Trump: flip-flops on flip-flops

But while one might expect a candidate to state her or his view with clarity, to let the citizenry know what they intend to do with the estimated 11 million illegal immigrants, that isn’t the case with Donald Trump. The Republican seems intent on obfuscating his immigration views, hoping to keep one group of voters while wooing another.

Keeping up with his vacillations on illegal immigrants, his contradictory pronouncements and flip-flips on his flip-flops, is akin to trying to keep up a teenager working a Rubik’s Cube. The movement is coming fast and furious but it all makes little in the way of sense.

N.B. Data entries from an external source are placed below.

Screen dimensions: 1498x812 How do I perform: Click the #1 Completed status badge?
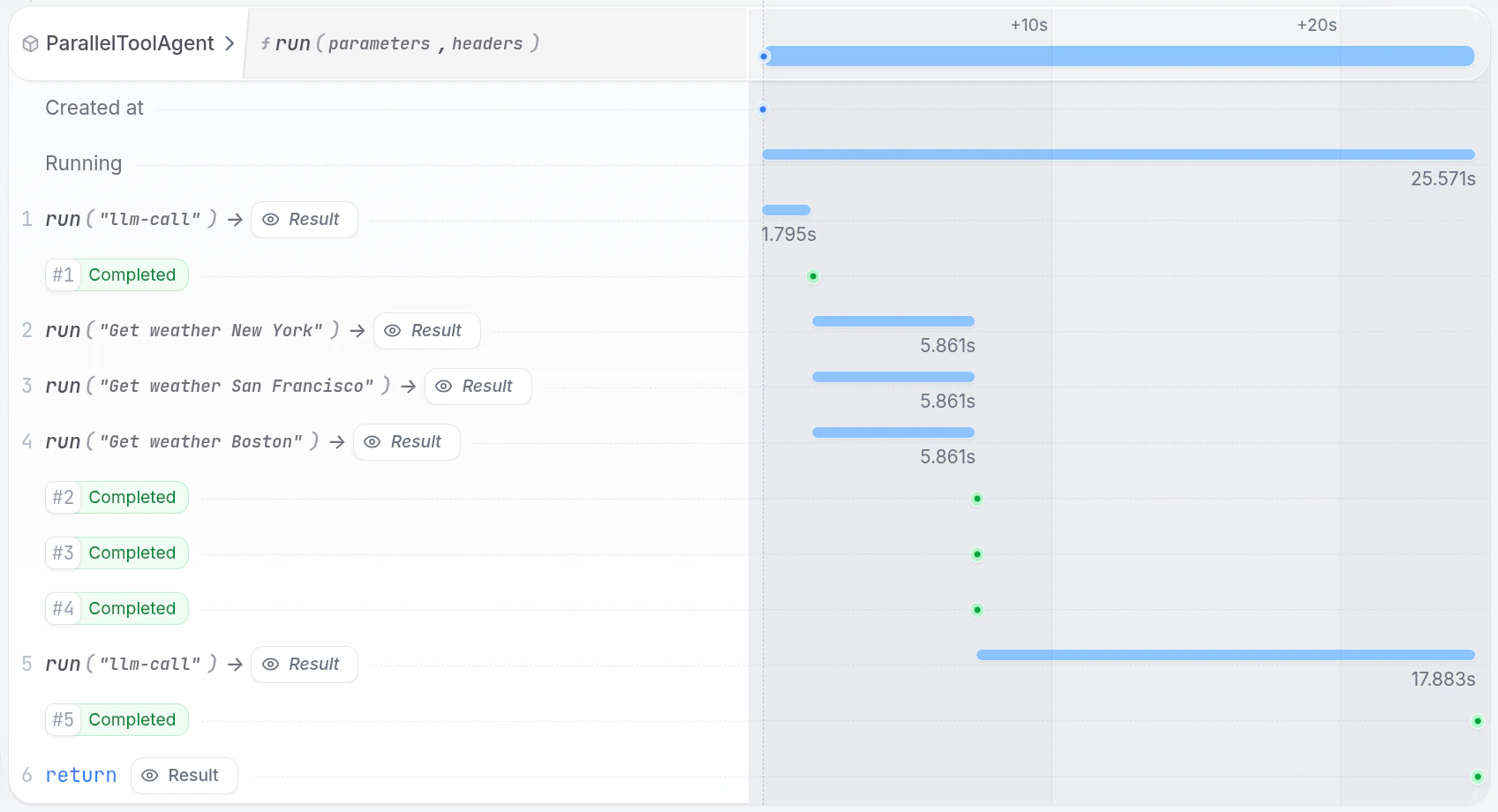(x=116, y=274)
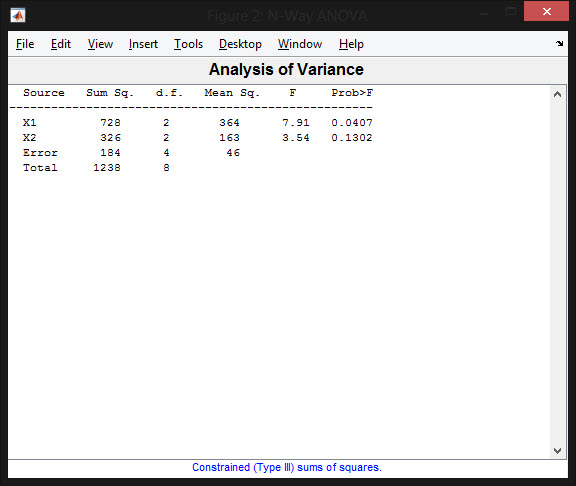Select the X1 row in ANOVA table

point(198,122)
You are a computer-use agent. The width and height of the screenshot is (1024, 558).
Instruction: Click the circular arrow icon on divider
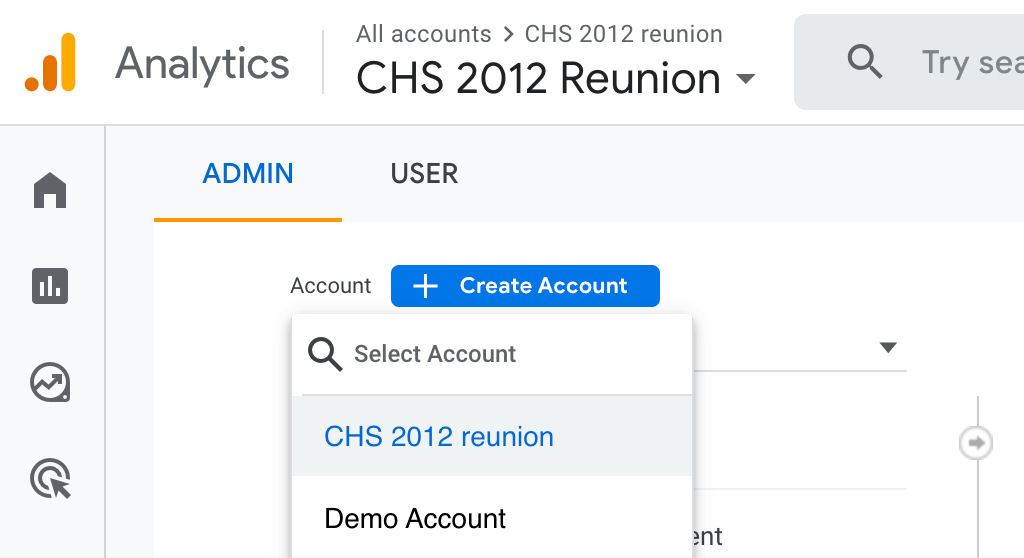coord(976,442)
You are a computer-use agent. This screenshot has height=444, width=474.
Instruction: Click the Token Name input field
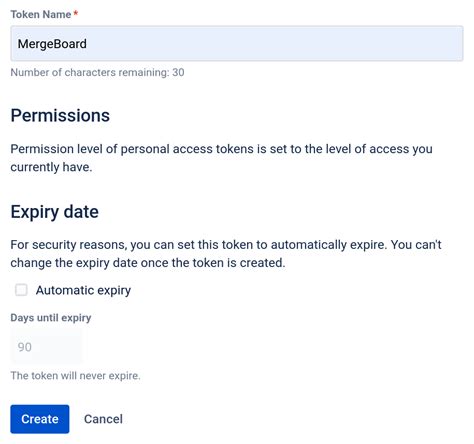[237, 43]
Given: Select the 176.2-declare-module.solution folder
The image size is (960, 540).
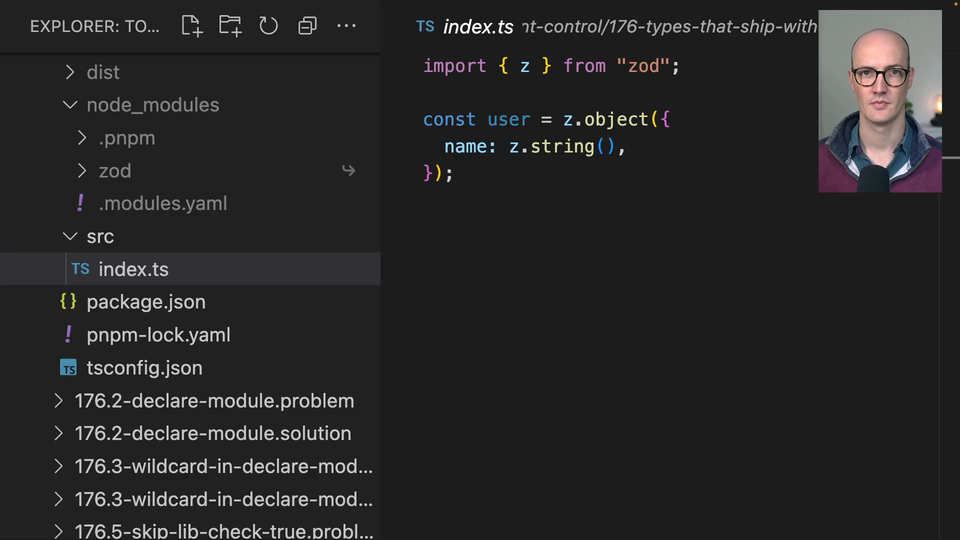Looking at the screenshot, I should (x=212, y=434).
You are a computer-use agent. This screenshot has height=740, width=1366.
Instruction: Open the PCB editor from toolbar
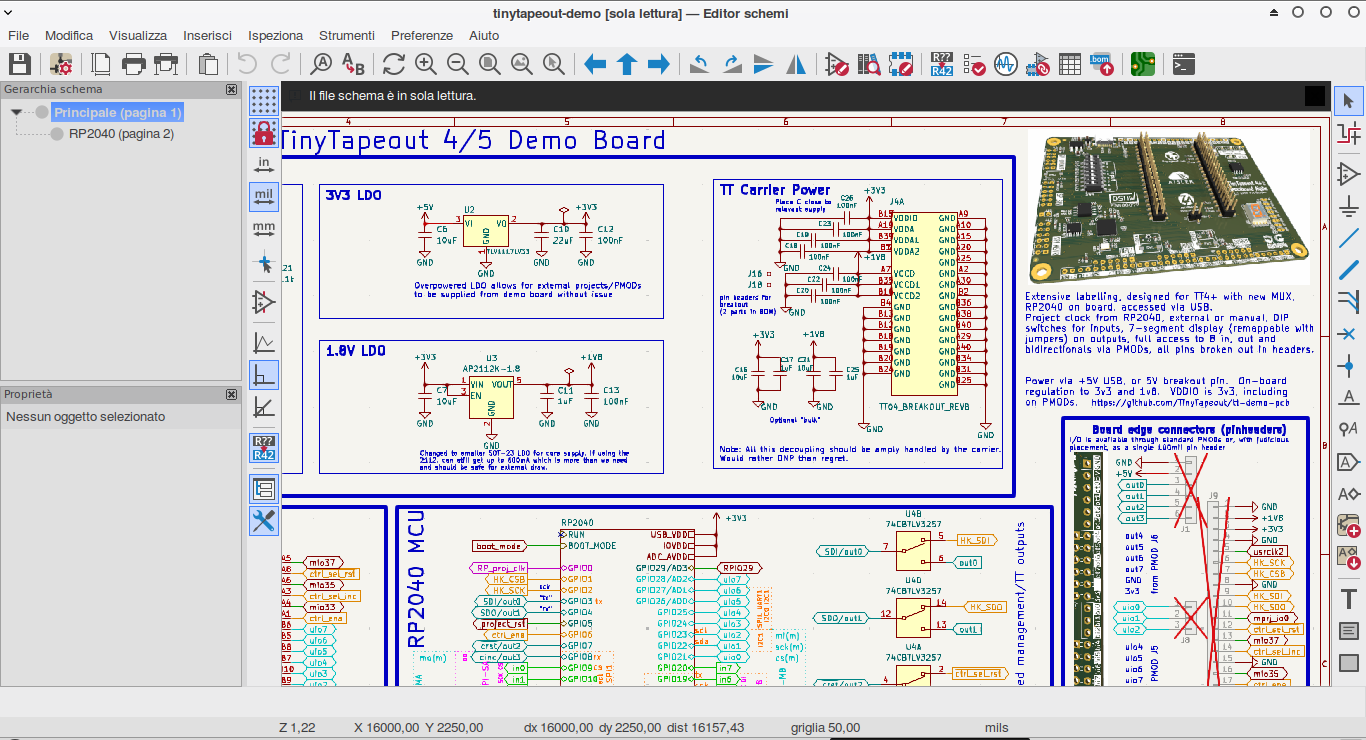(x=1142, y=65)
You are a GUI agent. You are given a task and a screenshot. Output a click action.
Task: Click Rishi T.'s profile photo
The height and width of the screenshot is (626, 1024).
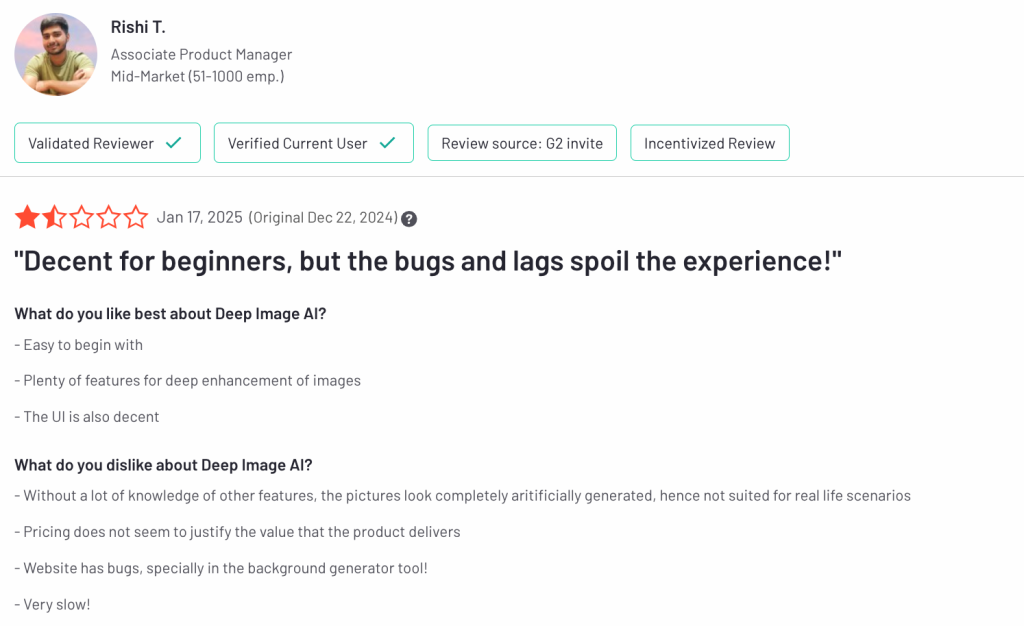tap(56, 54)
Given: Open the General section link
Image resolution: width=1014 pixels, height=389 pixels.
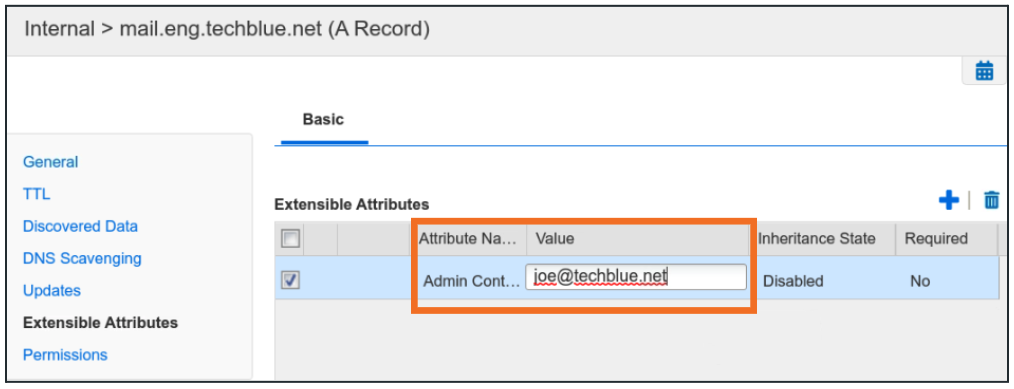Looking at the screenshot, I should click(x=50, y=162).
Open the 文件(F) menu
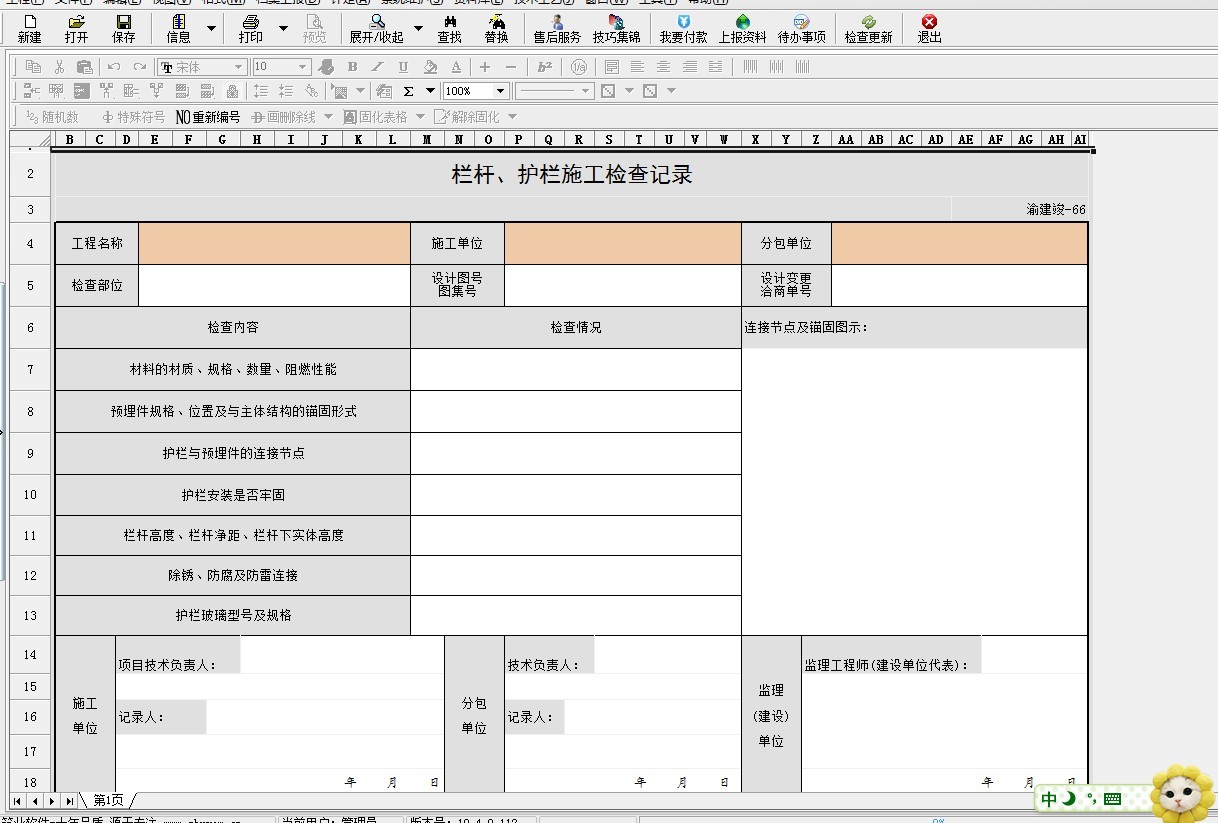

The latest pronouncement did not come in his by-now much-ballyhooed immigration speech in Phoenix. Since that speech (in which he flip-flopped on his stance of the previous week, which was a flip-flop of his main campaign stance throughout the Republican primaries) he has contradicted himself.

The immigration maze

Since his Phoenix speech Trump and GOP surrogate, Rudy Giuliani, have each suggested the Donald Trump who is “softening” on immigration is back. That’s the guy from a town hall meeting with Sean Hannity the week before, the guy who says families shouldn’t be sent packing if everyone pays their taxes and there’s been no crimes beyond their immigration status.

On CNN’s ‘State of the Union’ with Jake Tapper Monday, Giuliani said that Trump “would find it very, very difficult to throw out a family that has been here for 15 years and they have three children, two of whom are citizens. That is not the kind of America he wants.”

But it is the kind of America, complete with a massive deportation force to round up illegals, that Trump spoke of both in Phoenix and during the Republican primaries. Trump’s wall-building America.

Further, Trump invited reporters to fly on his jet on a trip between campaign stops from Cleveland to Youngstown, Ohio on Tuesday and during the flight he himself flipped back to a softer stance. He suggested, as Giuliani did, there would indeed be a path to legal status for many who entered the U.S. illegally.

But, again, in Phoenix, Trump was very much the hardliner, telling a partisan crowd “there will be no amnesty” for anyone who has entered the U.S. illegally.

“For those here today illegally who are seeking legal status,” Trump said. “They will have one route and only one route: to return home and apply for re-entry under the rules of the new legal immigration system that I have outlined above.

“Those who have left to seek entry under this new system will not be awarded surplus visas,” the Donald added. “But will have to enter under the immigration caps or limits that will be established.”

Immigration confusion

The logistics of Trump’s promised deportation force would be daunting, as would the cost. And forcefully rounding up millions of people would reveal a side of America that much of the rest of the world would surely condemn.

And once out, let’s say a family of five — two parents and three kids — what would be the chances of them getting back in, for many to a place they’ve lived for decades?

Given they “will have to enter under immigration cap,” implying that they will have no more status than a new immigrant, it could take years if ever they’re allowed.

And in any case, an additional statement he made casts doubt on his sincerity. Making it seem as if he wants to have his cake (the no-amnesty policy, to woo the hard right) and eat it, too (amnesty, to woo the moderates), he said he’ll visit the issue of deportation when elected.

“We’re going to make that decision into the future,” Trump said.

One can’t be blamed for preferring to figure out a Rubik’s Cube over the figuring out of what Donald Trump’s policy on immigrant deportation actually is. Should he lose the election it will be a mute point.

But should he win…well, all bets are off.